Mi corazón se sentía como un bloque de hielo. Nueva mami. La ironía era una píldora amarga.
El niño, Jorgito, me miró con ojos grandes e inocentes. Pero había algo frío en ellos, algo que no coincidía con su rostro querubínico.
-Hola... mami -dijo, su voz pequeña y vacilante.
Max sonrió radiante, un padre orgulloso.
-¿No es maravilloso, Elena?
Cándida permaneció en silencio, con la mirada baja, interpretando perfectamente el papel de una humilde niñera. Pero pude ver la leve sonrisa burlona en sus labios. Estaba disfrutando esto. Estaba disfrutando mi humillación.
-Es un niño encantador -dije, mi voz hueca. Miré a Max, mi mirada firme-. Estoy un poco cansada. Creo que iré a recostarme.
La sonrisa de Max se tensó. Vio algo en mis ojos, una frialdad que no estaba allí antes.
-¿Te sientes bien, cariño? -preguntó, con el ceño fruncido por la falsa preocupación-. Te ves pálida.
-Solo un dolor de cabeza -mentí. Me di la vuelta y caminé hacia nuestra habitación, con la espalda recta.

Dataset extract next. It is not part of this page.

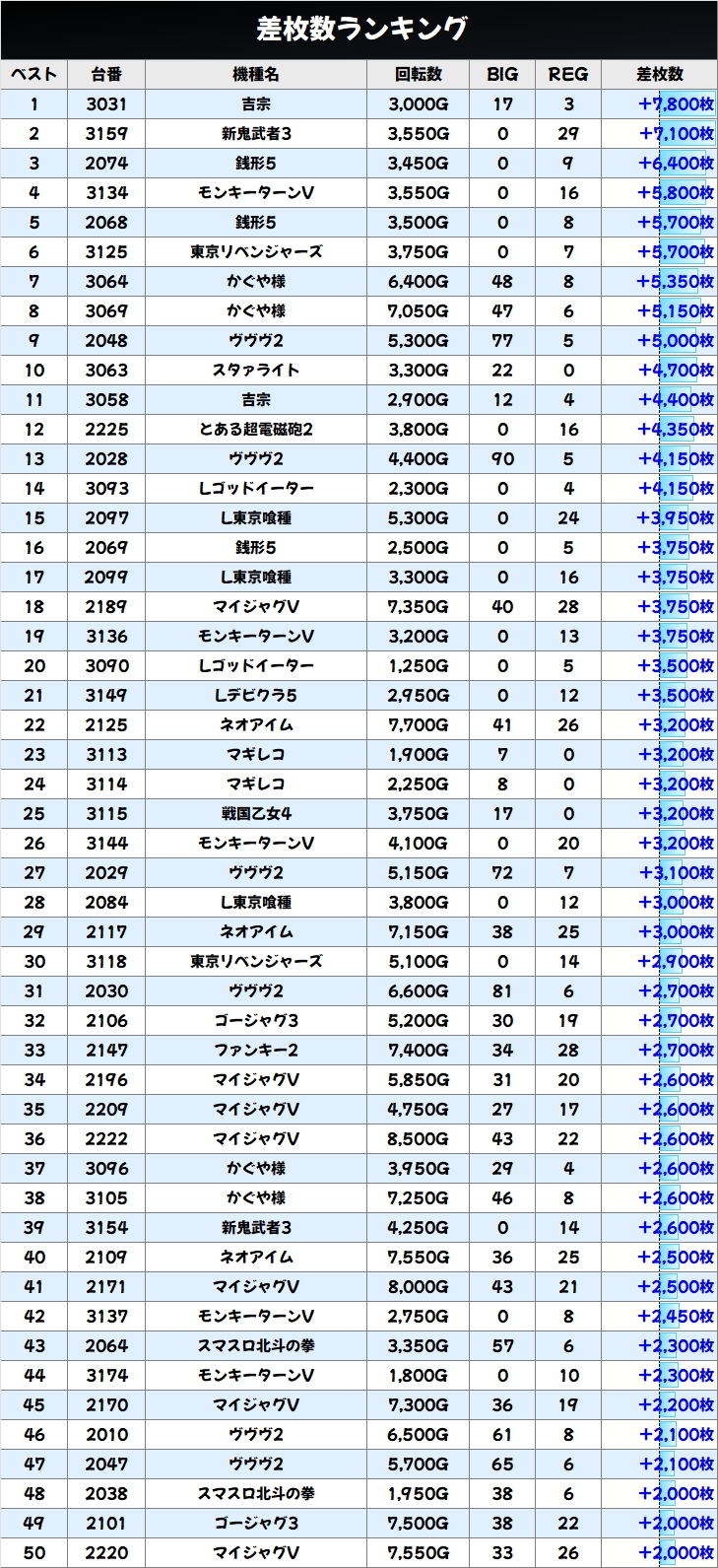Image resolution: width=718 pixels, height=1568 pixels.
Task: Click the +5,350枚 difference value
Action: click(676, 282)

-Déjame traerte un poco de sopa -gritó Max detrás de mí, su voz goteando con la falsa ternura que ahora me revolvía el estómago-. María hace el mejor caldo de pollo. Te hará sentir mejor.

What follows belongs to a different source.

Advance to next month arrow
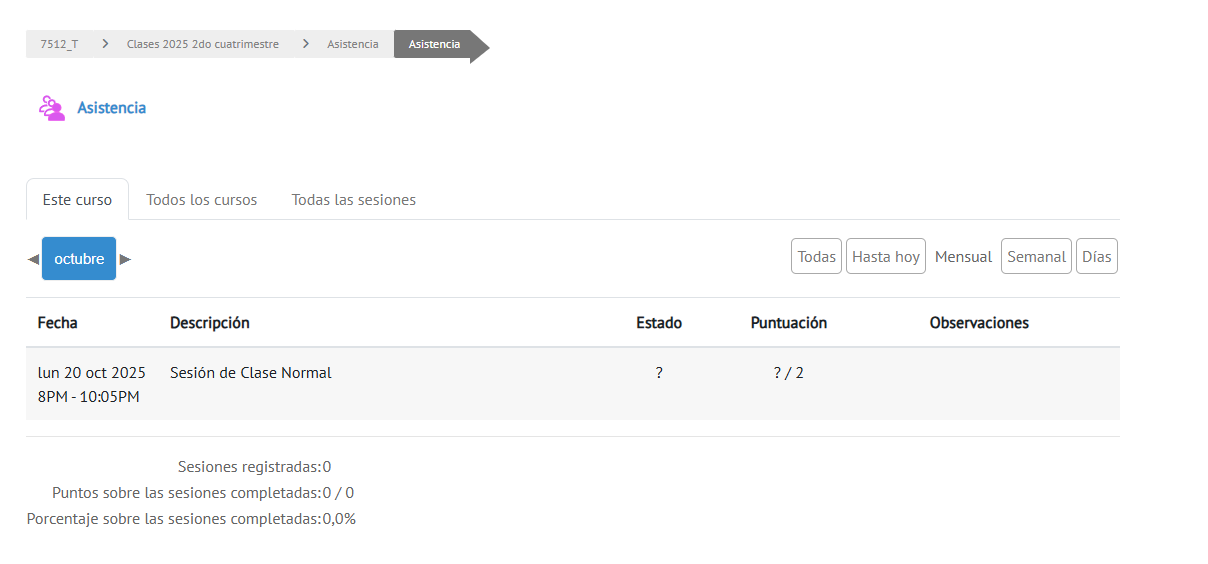1208x564 pixels. tap(125, 259)
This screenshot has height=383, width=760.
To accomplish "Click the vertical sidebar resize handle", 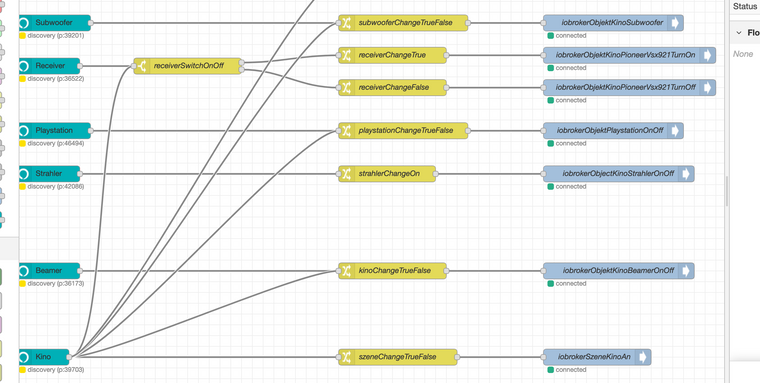I will (x=727, y=192).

No respondí. Cerré la puerta del dormitorio detrás de mí y me apoyé en ella, la fachada de calma desmoronándose. Estaba temblando de nuevo, un temblor profundo y violento que comenzaba en mi alma.
Más tarde, Jorgito trajo la sopa a mi habitación, empujado por un sonriente Max.
-Sé un buen niño y cuida a tu mami -arrulló Max, dándole palmaditas en la cabeza.
El niño llevaba la bandeja con cuidado. La puso en la mesita de noche, su pequeño rostro serio.
-Te ayudaré, mami.
Por un momento, sentí una punzada de algo más que odio. Era solo un niño, un peón en el juego enfermo de su madre. Extendí la mano para tomar el tazón de él.
Cuando mis dedos se cerraron alrededor de la cerámica tibia, él lo soltó. Deliberadamente.
El tazón se volcó y la sopa hirviendo se derramó sobre mi mano y muñeca. Grité, retirando la mano. La piel ya se estaba poniendo de un rojo furioso.
Los ojos de Jorgito se abrieron de par en par. Dejó escapar un gemido agudo, agarrándose su propia mano.
-¡Ay! ¡Mi mano! ¡Me quemaste! -gritó, con lágrimas corriendo por su rostro-. ¡Lo hiciste a propósito! ¡Me odias!